Research
Cochlear Implant Research
In cochlear implants, large performance variations still exist among patients. In an attempt to better understand cochlear implant performance levels, the Iowa cochlear implant team has proposed innovative research protocols that have led to many research milestones.
These milestones include:
- Becoming the first center to provide bilateral implantation to adult patients
- Implementing combined electric and acoustic stimulation
- Using high-rate stimulation to better replicate the normal cochlea
- Developing technology to measure the action potential of the auditory nerve
In addition, the Iowa team has one of the largest longitudinal databases tracking the listening, speaking, and language development in children and adults and has been expanded to include:
- A music perception project that focuses on investigating novel signal-processing schemes to determine if music perception and appreciation can be enhanced
- An infant–toddler perception project that investigates how children under the age of 18 months with a cochlear implant perceive sounds
Tinnitus Research
Our center received the largest clinical–trial grant to study tinnitus in the history of the National Institutes of Health. UI researchers are comparing different versions of treatments that have been reported to help 80 percent of those with tinnitus. The study examines the effectiveness of approaches that combine low–level background sounds, including music, with a new, extensive counseling protocol.
Molecular Otolaryngology and Renal Research Laboratory
The Molecular Otolaryngology Laboratory has discovered the largest number of genes associated with hearing loss. A clinical laboratory service offers the most extensive gene mapping for identifying causes of hearing loss and deafness in the United States.
The Iowa Center for Auditory Regeneration
The Center is designed to create and develop new therapeutic regimens to treat persons with hearing loss. The Center brings together investigators in the Departments of Otolaryngology–Head and Neck Surgery, Anatomy and Cell Biology, Speech Pathology and Audiology, Biology, Physiology and Biophysics, Neurosurgery, Radiology, and the College of Engineering.
This multidisciplinary team of investigators with similar research interests will search for significant advancements in the treatment of neurosensory hearing loss.
Stories of Hope
Significant Contribution
Four of John and Allie Dane's five children suffer from hearing losses due to genetic auditory nerve problems. Doctors from the UI Department of Otolaryngology successfully performed a cochlear implant operation for Donna Dane—who was born profoundly deaf–partially restoring her hearing.

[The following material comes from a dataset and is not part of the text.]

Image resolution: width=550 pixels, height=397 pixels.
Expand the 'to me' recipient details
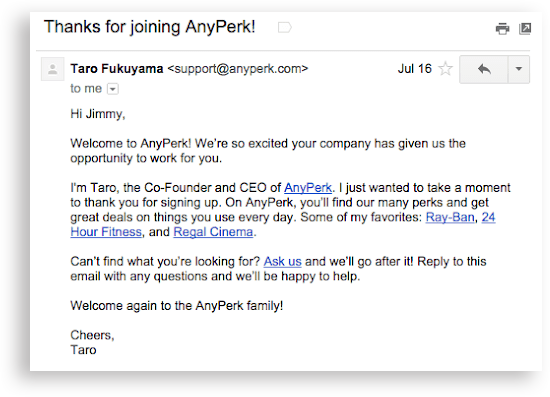pyautogui.click(x=113, y=89)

The Danes wanted to help the UI serve others in need, so they donated Iowa farmland to help create the John Dane Family Cochlear Implant Research Fund.
The Danes' gift supports the research of Bruce J. Gantz, M.D., head of the Department of Otolaryngology. Gantz and his team of physicians and scientists continue to make great strides in stimulating auditory nerve growth and improving hearing through ear implant surgery.
John Dane explained that the research had great personal significance to his family. The potential impact of the research on millions of people with hearing loss who may eventually benefit from the research also appealed to the family.
"I vowed that my family would make a significant contribution," Dane said. "The regeneration of auditory nerves, to me, would be an amazing breakthrough. I get so emotional when I think about it."
Gantz said the fund will help UI researchers test their new ideas–such as a recently designed ear implant that, unlike the cochlear, goes just a short way into the inner ear and can greatly improve hearing in those who are not already entirely deaf.